▸ SUPPLIED RECORDS:
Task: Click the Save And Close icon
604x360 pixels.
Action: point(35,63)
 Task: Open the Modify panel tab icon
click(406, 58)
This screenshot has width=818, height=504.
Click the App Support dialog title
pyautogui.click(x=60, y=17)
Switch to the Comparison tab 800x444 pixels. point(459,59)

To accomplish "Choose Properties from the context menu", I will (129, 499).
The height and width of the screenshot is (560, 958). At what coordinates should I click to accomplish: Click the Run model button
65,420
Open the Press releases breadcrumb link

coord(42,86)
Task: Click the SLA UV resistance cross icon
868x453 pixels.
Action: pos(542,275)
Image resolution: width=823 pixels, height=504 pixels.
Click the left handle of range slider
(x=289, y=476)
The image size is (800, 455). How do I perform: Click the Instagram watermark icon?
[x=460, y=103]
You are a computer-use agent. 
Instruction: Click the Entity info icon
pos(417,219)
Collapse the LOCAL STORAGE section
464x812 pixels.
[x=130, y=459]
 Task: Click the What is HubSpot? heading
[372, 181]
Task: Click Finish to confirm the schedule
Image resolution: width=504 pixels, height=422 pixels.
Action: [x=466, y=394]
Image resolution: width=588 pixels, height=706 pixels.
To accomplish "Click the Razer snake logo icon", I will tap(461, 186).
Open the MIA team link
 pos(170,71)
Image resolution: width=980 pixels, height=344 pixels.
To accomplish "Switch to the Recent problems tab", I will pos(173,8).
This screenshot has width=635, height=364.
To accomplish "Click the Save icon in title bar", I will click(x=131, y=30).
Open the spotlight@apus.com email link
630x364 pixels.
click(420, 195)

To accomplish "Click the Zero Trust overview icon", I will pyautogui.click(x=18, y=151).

▸ EXERCISE:
Output the whole listing exactly, leaving nothing out.

▸ WRITTEN ANSWER:
Task: Click the Save And Close icon
604x360 pixels.
Action: point(35,63)
 Task: Open the Modify panel tab icon
click(406, 58)
This screenshot has width=818, height=504.
Click the App Support dialog title
pyautogui.click(x=60, y=17)
Switch to the Comparison tab 800x444 pixels. point(459,59)

To accomplish "Choose Properties from the context menu", I will (129, 499).
The height and width of the screenshot is (560, 958). At what coordinates should I click to accomplish: Click the Run model button
65,420
Open the Press releases breadcrumb link

coord(42,86)
Task: Click the SLA UV resistance cross icon
868x453 pixels.
Action: pos(542,275)
Image resolution: width=823 pixels, height=504 pixels.
Click the left handle of range slider
(x=289, y=476)
The image size is (800, 455). How do I perform: Click the Instagram watermark icon?
[x=460, y=103]
You are a computer-use agent. 
Instruction: Click the Entity info icon
pos(417,219)
Collapse the LOCAL STORAGE section
464x812 pixels.
[x=130, y=459]
 Task: Click the What is HubSpot? heading
[372, 181]
Task: Click Finish to confirm the schedule
Image resolution: width=504 pixels, height=422 pixels.
Action: [x=466, y=394]
Image resolution: width=588 pixels, height=706 pixels.
To accomplish "Click the Razer snake logo icon", I will tap(461, 186).
Open the MIA team link
 pos(170,71)
Image resolution: width=980 pixels, height=344 pixels.
To accomplish "Switch to the Recent problems tab", I will pos(173,8).
This screenshot has width=635, height=364.
To accomplish "Click the Save icon in title bar", I will click(x=131, y=30).
Open the spotlight@apus.com email link
630x364 pixels.
click(420, 195)

To accomplish "Click the Zero Trust overview icon", I will pyautogui.click(x=18, y=151).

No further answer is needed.